» **Written instruction A**
Summarize the passage on RTCP handling in MTSI clients in two sentences.
» **Written instruction B**
Answer these questions about the passage on RTCP handling in MTSI clients, one per line:
(i) In a hold situation, what lets the remote end detect link aliveness?
(ii) When media is resumed, which client should request that RTCP sending be turned off again?
(iii) Which RFC defines AVPF?
» **Written instruction C**
Carry on the passage about RTCP handling in MTSI clients, starting after its last sentence.

» **Document text**
-- BEGIN --
Point-to-point speech only sessions may not require the above functionalities and may therefore turn off RTCP by setting the SDP bandwidth modifiers (RR and RS) to zero. When RTCP is turned off (for point-to-point speech only sessions) and the media is put on hold, the MTSI client should re-negotiate the RTCP bandwidth with the SDP bandwidth modifier RR value set greater than zero, and send RTCP packets (i.e., Receiver Reports) to the other end. This allows the remote end to detect link aliveness during hold. When media is resumed, the resuming MTSI client should request to turn off the RTCP sending again through a re-negotiation of the RTCP bandwidth with SDP bandwidth modifiers equal to zero.
When RTCP is turned off (for point-to-point speech only sessions) and if sending of an additional associated RTP stream becomes required and both RTP streams need to be synchronized, or if transport feedback due to lack of end-to-end QoS guarantees is needed, a MTSI client should re-negotiate the bandwidth for RTCP by sending an SDP with the RR bandwidth modifier greater than zero. Setting the RR bandwidth modifier greater than zero allows sending of RTCP Receiver Reports even when the session is put on hold and neither terminal is actively sending RTP media.
MTSI clients in terminals offering speech should support AVPF (RFC 4585). When allocating RTCP bandwidth, it is recommended to allocate RTCP bandwidth and set the values for the "b=RR:" and the "b=RS:" parameters such that a good compromise between the RTCP reporting needs for the application and bandwidth utilization is achieved, see also Annex A.6. The value of "trr-int" should be set to zero or not transmitted at all (in which case the default "trr int" value of zero will be assumed) when Reduced-Size RTCP (see clause 7.3.6) is not used.
-- END --
» **Dataset excerpt**
-- BEGIN --
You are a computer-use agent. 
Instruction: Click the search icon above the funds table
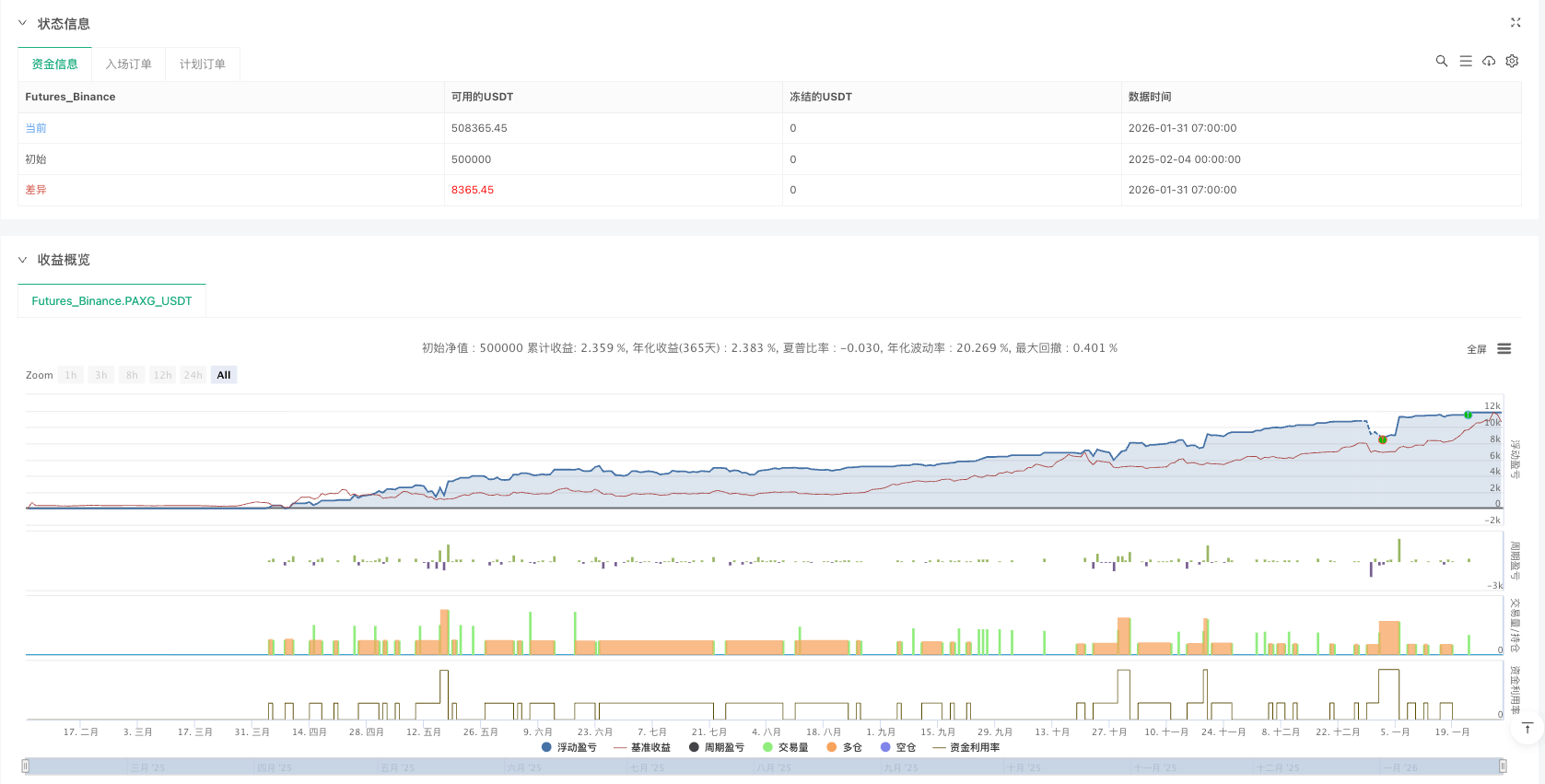pos(1441,61)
-- END --
» **Written answer A**
Point-to-point speech-only sessions may turn off RTCP by setting the SDP bandwidth modifiers RR and RS to zero, but an MTSI client should re-negotiate an RR value greater than zero and send Receiver Reports when media is put on hold, when an associated RTP stream must be synchronized, or when transport feedback is needed. MTSI clients in terminals offering speech should support AVPF, should set the "b=RR:" and "b=RS:" values to balance reporting needs against bandwidth use, and should set "trr-int" to zero or omit it when Reduced-Size RTCP is not used.

» **Written answer B**
(i) The MTSI client sending RTCP packets (Receiver Reports) to the other end.
(ii) The resuming MTSI client.
(iii) RFC 4585.

» **Written answer C**
For speech sessions it is beneficial to keep the size of RTCP packets as small as possible in order to reduce the potential disruption of RTCP onto the RTP stream in bandwidth-limited channels. RTCP packet sizes can be minimized by using Reduced-Size RTCP packets or using the parts of RTCP compound packets (according to RFC 3550) which are required by the application. RTCP compound packet sizes should be at most as large as 1 time and, at the same time, shall be at most as large as 4 times the size of the RTP packets (including UDP/IP headers) corresponding to the highest bit rate of the speech codec modes used in the session. Reduced-Size RTCP and semi-compound RTCP packet sizes should be at most as large as 1 time and, at the same time, shall be at most as large as 2 times the size of the RTP packets (including UDP/IP headers) corresponding to the highest bit rate of the speech codec modes used in the session.
An MTSI client using ECN for speech in RTP sessions may support the RTCP AVPF ECN feedback message and the RTCP XR ECN summary report (RFC 6679). If the MTSI client supports the RTCP AVPF ECN feedback message then the MTSI client shall also support the RTCP XR ECN summary report.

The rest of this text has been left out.